Peter Harvey, one of Australia's best loved and trusted television journalists, has succumbed to cancer at the age of 68.
The award-winning newsman with the rich baritone voice was diagnosed with pancreatic cancer in October last year and died with his family by his side.
Harvey was best known for his 37-year career with the Nine Network and enjoyed cult status for his sign-off with the famous pause: "Peter Harvey ... Canberra".
His passing prompted a wave of tributes from former prime ministers, media colleagues and the general public.
He is survived by his wife, Anne, his journalist children Claire and Adam, and his grandson, Rory.
Harvey was a reporter for almost half a century, starting out as a cadet with The Daily Telegraph in 1964 in his hometown of Sydney and winning a Walkley Award at the age of 20.
He worked for Newsweek and the Guardian before joining Nine in 1975.
While Harvey will be remembered for his distinctive voice, story telling and globe- trotting exploits, his colleagues fondly remembered his kindness.

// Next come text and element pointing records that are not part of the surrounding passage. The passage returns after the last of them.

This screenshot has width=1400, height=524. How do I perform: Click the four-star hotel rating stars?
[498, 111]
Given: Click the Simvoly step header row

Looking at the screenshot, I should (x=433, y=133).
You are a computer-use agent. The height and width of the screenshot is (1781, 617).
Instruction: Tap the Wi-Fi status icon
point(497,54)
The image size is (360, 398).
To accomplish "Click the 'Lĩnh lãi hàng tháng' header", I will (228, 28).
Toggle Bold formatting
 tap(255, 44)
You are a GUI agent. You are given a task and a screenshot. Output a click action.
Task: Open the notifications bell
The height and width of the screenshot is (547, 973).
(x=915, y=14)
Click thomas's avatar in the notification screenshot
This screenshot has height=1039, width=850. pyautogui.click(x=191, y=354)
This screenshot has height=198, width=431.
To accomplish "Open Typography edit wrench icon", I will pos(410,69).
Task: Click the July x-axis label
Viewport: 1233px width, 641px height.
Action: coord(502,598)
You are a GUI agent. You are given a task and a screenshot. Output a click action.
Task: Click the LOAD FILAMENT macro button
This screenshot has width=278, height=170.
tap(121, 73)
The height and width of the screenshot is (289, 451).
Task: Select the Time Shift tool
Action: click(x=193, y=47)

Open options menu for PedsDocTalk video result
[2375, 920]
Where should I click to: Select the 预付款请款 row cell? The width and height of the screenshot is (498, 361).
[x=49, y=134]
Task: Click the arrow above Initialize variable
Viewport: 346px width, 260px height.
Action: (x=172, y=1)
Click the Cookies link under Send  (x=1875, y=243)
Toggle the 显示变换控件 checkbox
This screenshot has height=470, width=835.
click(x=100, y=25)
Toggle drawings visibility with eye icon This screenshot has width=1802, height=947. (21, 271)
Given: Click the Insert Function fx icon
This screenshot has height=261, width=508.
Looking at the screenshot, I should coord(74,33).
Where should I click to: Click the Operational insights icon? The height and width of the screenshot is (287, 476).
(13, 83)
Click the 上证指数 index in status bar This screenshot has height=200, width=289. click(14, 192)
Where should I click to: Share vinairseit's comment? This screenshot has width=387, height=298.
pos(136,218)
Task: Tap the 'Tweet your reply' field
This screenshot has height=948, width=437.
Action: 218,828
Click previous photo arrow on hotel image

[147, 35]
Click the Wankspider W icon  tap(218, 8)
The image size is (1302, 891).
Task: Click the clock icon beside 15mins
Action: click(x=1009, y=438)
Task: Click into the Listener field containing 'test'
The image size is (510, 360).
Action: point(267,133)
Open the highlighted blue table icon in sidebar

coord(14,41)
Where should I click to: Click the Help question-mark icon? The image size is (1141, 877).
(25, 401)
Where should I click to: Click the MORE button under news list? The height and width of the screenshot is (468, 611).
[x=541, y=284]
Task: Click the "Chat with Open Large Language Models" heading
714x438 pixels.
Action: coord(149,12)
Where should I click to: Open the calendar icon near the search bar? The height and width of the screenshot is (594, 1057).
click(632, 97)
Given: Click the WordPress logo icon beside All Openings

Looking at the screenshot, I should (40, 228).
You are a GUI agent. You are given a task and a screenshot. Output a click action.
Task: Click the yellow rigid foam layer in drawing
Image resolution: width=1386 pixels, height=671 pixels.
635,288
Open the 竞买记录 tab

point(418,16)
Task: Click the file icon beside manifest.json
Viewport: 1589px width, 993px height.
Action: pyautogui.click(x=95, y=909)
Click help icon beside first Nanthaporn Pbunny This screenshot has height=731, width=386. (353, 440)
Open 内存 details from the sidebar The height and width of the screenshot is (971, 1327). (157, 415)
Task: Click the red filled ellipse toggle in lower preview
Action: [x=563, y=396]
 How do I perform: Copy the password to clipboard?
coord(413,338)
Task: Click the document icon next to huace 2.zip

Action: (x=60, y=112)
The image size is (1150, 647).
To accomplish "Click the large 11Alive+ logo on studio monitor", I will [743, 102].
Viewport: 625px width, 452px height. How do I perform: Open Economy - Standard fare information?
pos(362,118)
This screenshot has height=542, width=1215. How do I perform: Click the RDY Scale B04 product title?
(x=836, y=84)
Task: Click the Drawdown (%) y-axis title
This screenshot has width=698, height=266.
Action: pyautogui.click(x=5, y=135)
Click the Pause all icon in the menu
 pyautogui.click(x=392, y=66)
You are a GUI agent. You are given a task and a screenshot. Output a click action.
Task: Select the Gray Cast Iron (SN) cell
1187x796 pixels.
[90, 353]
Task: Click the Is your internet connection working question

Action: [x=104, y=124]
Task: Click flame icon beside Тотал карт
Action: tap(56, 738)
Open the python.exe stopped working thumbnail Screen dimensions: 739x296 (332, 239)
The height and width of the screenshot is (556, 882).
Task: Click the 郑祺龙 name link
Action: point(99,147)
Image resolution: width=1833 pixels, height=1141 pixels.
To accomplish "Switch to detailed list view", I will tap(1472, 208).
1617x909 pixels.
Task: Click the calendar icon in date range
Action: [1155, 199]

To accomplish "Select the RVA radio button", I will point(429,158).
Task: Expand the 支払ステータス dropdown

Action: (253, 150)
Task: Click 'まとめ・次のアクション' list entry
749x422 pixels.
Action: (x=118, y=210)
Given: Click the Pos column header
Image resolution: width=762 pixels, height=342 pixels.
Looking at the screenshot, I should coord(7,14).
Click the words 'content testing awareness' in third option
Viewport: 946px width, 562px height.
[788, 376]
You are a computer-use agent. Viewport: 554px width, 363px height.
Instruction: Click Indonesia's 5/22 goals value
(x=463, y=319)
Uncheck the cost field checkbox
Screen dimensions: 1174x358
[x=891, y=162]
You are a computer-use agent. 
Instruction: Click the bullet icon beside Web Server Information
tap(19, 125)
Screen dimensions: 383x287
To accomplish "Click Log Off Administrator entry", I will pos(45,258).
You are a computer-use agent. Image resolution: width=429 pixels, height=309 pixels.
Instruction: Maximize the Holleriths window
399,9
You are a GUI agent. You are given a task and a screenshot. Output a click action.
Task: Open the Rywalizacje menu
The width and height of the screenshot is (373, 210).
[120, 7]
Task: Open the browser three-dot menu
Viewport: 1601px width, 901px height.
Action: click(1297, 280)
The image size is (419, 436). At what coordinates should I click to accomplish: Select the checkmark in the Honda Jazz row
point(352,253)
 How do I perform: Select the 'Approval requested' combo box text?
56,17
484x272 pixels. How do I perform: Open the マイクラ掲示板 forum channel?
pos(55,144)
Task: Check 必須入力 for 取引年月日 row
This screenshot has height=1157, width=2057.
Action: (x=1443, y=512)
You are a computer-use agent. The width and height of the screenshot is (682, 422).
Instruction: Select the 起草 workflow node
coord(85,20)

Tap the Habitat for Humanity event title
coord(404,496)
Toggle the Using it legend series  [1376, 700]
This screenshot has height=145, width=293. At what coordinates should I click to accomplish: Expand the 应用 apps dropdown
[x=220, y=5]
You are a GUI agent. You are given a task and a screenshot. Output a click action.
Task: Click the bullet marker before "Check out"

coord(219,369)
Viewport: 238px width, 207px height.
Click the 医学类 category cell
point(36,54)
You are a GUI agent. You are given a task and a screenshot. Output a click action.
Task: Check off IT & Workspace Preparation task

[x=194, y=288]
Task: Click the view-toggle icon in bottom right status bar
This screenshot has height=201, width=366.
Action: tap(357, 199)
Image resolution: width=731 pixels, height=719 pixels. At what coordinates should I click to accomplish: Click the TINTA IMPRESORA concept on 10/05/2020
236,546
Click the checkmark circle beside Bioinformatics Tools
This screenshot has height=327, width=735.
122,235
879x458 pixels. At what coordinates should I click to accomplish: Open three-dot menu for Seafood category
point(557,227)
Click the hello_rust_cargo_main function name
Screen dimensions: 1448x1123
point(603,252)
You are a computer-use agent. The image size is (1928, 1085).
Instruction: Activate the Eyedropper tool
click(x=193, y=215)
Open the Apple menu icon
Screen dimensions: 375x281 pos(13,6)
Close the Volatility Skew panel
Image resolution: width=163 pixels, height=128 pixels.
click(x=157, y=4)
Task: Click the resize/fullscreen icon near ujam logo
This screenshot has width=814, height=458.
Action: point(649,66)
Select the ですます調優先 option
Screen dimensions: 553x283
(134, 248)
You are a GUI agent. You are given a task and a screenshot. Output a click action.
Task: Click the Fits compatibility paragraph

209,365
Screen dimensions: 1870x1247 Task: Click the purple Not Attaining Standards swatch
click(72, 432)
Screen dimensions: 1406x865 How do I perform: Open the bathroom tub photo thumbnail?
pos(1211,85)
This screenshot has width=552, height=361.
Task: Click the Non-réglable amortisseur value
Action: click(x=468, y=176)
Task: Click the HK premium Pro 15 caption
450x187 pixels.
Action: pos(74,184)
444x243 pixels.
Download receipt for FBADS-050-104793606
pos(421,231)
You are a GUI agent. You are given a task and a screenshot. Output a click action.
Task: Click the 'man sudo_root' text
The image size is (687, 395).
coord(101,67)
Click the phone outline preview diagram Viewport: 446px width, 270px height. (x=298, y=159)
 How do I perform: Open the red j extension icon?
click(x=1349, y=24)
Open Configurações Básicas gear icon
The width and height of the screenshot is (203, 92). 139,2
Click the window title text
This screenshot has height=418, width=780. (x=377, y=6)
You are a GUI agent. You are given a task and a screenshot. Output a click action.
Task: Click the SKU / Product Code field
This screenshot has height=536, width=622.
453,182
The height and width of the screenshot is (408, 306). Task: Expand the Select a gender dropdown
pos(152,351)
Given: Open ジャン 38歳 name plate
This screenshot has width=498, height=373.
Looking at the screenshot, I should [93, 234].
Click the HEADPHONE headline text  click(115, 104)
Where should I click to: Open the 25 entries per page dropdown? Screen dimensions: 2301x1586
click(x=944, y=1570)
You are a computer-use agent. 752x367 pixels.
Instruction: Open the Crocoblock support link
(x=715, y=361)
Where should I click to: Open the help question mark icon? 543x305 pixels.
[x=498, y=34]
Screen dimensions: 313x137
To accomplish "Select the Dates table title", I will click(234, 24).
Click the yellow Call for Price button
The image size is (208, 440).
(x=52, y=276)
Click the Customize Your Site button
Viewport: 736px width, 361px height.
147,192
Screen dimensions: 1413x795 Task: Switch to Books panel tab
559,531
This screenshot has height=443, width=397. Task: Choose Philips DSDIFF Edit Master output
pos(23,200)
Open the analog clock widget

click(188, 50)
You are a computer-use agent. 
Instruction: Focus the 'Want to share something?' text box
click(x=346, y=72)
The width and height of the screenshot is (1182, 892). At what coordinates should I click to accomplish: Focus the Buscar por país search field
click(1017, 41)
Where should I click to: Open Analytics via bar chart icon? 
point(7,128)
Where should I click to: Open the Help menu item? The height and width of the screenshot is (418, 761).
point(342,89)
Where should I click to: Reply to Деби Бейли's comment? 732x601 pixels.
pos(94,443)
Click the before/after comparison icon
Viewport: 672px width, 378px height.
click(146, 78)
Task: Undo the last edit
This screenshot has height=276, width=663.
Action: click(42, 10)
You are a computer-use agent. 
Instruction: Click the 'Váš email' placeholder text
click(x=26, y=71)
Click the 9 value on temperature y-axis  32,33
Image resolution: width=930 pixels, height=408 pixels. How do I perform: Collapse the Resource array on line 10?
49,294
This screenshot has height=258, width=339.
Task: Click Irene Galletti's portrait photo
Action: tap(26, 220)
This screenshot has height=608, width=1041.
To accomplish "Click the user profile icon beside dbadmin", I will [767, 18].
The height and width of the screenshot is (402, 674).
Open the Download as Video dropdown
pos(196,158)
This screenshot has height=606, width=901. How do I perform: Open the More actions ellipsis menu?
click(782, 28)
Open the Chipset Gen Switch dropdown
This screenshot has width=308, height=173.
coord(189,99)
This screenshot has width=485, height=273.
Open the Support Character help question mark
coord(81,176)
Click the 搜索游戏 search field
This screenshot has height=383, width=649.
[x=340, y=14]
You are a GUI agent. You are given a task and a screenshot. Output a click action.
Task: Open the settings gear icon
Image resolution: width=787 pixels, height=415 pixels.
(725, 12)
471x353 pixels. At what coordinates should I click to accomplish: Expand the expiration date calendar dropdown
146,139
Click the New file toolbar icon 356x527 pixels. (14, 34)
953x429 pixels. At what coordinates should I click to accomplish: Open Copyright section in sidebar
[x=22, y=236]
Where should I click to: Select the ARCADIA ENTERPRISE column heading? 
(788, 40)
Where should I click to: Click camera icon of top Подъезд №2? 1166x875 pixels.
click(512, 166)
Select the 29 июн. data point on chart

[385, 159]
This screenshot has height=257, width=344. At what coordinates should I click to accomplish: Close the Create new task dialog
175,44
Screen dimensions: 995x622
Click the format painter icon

"One of the things I most admired about him was the way he mentored younger staff. Peter's was a generous spirit, he's a real loss to journalism," Laurie Oakes said.
Ray Martin lamented the loss of a character.
"Journalism, like politics and life, is full of bland, colourless people," he said.
"He is full of colour."
Harvey was with his wife in Venice last year to celebrate their 45th wedding anniversary when he fell ill.
The couple returned home to Australia and Harvey was diagnosed with cancer.